In January 1986, a joint meeting of the Gulf Coast
Vietnam Veterans Association and the Vietnamese Vietnam
Veterans was held. The meeting resulted in a decision to
build a memorial. The idea was presented to then Mayor
Gerald Blessey of Biloxi, a former Vietnam Veteran.
In November 1987, staff of the Biloxi Vet Center,
members of the Gulf Coast Veterans Association and members
of the Gulf Coast Vietnamese community visited the "Moving
Wall" while if was on display in New Orleans, Louisiana.
After visiting the Moving Wall, a decision was made to
bring the Moving Wall to the Mississippi Gulf Coast.
For seven days in June 1988 over 30,000 people visited
the Moving Wall when it was on display at Biloxi's Point
Cadet.

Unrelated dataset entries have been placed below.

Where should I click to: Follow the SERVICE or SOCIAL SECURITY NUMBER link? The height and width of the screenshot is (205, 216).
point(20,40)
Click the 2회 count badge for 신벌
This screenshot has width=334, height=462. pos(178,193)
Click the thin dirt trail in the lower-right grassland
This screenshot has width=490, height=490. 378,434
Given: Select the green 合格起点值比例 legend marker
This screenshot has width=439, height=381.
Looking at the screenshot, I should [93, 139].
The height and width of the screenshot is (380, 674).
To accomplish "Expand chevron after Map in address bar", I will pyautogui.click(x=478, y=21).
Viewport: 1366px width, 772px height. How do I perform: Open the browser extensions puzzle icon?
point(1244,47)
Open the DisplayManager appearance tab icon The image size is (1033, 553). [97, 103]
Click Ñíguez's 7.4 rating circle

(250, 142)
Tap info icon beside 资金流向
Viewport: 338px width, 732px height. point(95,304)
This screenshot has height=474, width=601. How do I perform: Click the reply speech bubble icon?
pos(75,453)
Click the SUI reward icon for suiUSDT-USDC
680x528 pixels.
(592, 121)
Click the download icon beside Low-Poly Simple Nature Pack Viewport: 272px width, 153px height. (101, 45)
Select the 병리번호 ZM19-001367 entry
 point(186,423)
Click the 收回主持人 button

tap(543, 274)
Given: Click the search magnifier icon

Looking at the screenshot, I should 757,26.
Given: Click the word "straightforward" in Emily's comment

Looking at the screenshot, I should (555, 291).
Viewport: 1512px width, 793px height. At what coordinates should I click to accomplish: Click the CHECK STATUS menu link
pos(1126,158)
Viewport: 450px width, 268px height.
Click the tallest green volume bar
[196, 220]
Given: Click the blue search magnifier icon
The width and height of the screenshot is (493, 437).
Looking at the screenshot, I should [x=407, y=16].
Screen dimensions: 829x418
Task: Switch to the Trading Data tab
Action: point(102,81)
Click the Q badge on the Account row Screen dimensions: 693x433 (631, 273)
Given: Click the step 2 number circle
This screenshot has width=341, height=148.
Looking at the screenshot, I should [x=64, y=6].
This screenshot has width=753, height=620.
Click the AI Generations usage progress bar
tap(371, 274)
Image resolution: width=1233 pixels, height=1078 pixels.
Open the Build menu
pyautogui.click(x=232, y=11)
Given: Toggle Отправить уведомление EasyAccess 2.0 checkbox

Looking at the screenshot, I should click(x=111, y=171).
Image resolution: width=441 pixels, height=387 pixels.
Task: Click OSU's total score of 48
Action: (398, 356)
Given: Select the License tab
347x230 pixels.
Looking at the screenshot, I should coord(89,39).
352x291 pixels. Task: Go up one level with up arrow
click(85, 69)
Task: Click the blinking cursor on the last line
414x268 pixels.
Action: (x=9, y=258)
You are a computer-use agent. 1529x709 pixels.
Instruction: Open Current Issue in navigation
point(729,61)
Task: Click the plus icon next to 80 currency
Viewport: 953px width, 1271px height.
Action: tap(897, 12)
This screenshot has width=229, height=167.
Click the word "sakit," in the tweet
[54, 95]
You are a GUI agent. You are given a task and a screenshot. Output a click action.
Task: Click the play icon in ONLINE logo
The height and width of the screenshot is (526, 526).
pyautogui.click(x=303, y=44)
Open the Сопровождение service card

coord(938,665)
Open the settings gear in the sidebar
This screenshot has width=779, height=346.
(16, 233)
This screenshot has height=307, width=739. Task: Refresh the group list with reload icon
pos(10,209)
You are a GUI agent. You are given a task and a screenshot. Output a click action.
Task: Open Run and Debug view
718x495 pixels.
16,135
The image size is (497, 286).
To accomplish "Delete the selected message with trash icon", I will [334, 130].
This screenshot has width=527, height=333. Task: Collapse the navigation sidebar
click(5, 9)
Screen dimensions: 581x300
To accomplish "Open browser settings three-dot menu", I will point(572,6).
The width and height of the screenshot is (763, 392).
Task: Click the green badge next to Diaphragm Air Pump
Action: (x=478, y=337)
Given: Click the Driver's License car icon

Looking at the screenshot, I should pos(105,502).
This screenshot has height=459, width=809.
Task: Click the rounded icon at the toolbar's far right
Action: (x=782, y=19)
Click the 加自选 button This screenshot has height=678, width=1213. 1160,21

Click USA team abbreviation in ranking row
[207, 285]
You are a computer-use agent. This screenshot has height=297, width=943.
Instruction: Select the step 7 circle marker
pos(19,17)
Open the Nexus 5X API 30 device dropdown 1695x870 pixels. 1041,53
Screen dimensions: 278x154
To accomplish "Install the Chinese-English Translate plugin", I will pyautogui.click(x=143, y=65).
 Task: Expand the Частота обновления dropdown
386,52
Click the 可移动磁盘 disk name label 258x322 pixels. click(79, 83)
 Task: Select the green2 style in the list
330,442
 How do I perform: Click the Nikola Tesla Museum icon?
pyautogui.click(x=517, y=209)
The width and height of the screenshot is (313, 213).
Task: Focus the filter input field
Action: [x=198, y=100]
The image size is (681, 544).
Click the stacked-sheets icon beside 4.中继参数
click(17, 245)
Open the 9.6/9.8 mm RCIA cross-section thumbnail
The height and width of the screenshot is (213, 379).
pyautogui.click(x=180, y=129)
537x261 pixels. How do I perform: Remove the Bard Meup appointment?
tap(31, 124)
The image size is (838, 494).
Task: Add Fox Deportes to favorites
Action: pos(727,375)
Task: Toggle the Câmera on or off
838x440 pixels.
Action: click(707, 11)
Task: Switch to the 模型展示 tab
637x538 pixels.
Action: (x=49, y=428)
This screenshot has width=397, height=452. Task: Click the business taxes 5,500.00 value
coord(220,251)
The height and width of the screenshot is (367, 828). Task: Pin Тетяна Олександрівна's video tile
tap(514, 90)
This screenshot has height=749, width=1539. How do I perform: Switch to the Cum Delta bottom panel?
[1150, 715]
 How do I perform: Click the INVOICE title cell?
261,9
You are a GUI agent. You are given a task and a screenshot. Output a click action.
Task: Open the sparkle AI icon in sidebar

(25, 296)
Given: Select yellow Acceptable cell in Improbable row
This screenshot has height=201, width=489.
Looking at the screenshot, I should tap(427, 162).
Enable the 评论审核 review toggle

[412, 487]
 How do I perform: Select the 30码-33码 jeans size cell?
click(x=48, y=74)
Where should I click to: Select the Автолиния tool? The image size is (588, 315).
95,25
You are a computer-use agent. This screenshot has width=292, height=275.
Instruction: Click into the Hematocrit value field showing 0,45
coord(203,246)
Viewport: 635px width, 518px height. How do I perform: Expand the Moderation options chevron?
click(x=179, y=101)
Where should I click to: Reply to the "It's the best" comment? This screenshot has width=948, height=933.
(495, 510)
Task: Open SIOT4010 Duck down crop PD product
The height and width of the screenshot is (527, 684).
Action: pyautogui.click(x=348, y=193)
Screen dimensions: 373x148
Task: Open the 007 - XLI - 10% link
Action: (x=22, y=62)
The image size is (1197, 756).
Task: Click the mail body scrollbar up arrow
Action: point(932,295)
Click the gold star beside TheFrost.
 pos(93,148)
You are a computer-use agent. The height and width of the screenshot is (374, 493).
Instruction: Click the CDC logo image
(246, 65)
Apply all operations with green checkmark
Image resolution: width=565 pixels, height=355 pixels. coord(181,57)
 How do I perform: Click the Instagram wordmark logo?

It became apparent that there was, in fact, a need
for a permanent Mississippi Vietnam Veterans Memorial.
In early November 1988, the MISSISSIPPI VIETNAM VETERANS
MEMORIAL COMMITTEE, INC. (A NON-PROFIT CORPORATION)
was formed and incorporated for the specific purpose of
building a Mississippi Vietnam Veterans Memorial.
On November 7, 1988, a parcel of land designated for the
memorial site was conveyed to the Memorial Committee by the
City of Biloxi. On this same day, Committee members met with
the Dean and other faculty members of the Mississippi State
University School of Architecture to discuss methods of
generating designs for the Memorial.
In December 1988, the Memorial Committee requested the
assistance of the Mississippi State University School of
Architecture in seeking designs that would adequately
express the themes the Memorial Committee felt should be
present in the Memorial.
In January 1989, the junior level architectural students
presented the Memorial Committee with "Nine Proposals for
Consideration" which consisted of nine models, and a final
design competition was launched using the models to illustrate
the ideas of the Memorial Committee. The Vietnamese community
also presented its design ideas to the Memorial Committee in
the form of a model for consideration.
On March 22, 1989, the Mississippi Legislature enacted a
law authorizing counties and municipalities to make
contributions to the Mississippi Vietnam Veterans Memorial
Committee, Inc.(a non-profit corporation) fur the purpose
of constructing a Mississippi Vietnam Veterans Memorial on
the Mississippi Gulf Coast. Both the House and the Senate
introduced versions of the proposed law and on March 25,
1989, the governor signed a compromise version of
the bill into law! The first $25,000.00 was contributed to
the Memorial Fund by the City of Biloxi. The next major
contribution came from Mr. S. Patrick Kennedy, Continental
Tax Corporation, BlueSprings, Missouri. His significant and
generous contribution of$56,000 was earmarked for
Flags of the Allied Nations who fought in Vietnam
(Australia, South Korea, New Zealand, Thailand and South
Vietnam) were dedicated and flown at the proposed site
at Point Cadet in Biloxi on Memorial Day, 1989. Before
the year was over however, several unexpected obstacles
arose regarding the proposed site in Biloxi. Primarily,
the land conveyed was not large enough to accommodate the
winning design. Therefore, a decision was made to look for
a new site for the Memorial.
After months of meeting with Mayors and other city
officials along the Gulf Coast, three locations met the
criteria for the Memorial, although one site was favored
over all others. An agreement was made between the Mayor
and City Council of the City of Ocean Springs, and the
Mississippi Vietnam Veterans Memorial Committee, to build
the Memorial on more than four acres of property located
on the grounds of the Ocean Springs Civic Center located
on Highway 90 East, on the northeast side of the city. In
May 1994, the agreement was signed by both parties.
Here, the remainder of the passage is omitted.